- **WHAT THE TASK REQUIRES**
Go through the data below and return each line containing the word "screenshot".

- **INFORMATION SHOWN**
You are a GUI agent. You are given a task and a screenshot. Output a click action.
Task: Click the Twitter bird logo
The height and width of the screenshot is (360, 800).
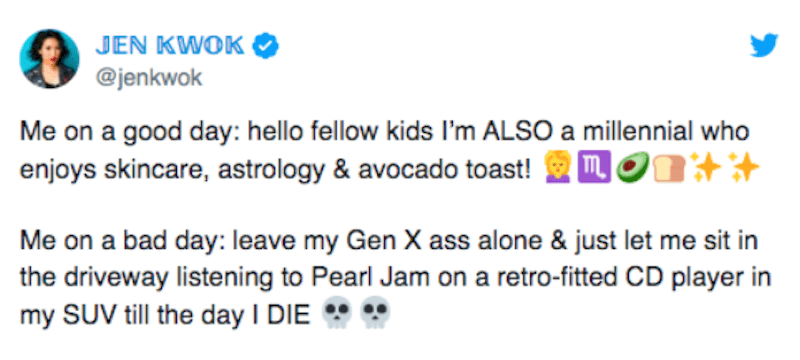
==
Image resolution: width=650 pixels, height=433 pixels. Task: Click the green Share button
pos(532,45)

- **ANSWER TO THIS TASK**
You are a GUI agent. You are given a task and a screenshot. Output a click action.
The height and width of the screenshot is (360, 800).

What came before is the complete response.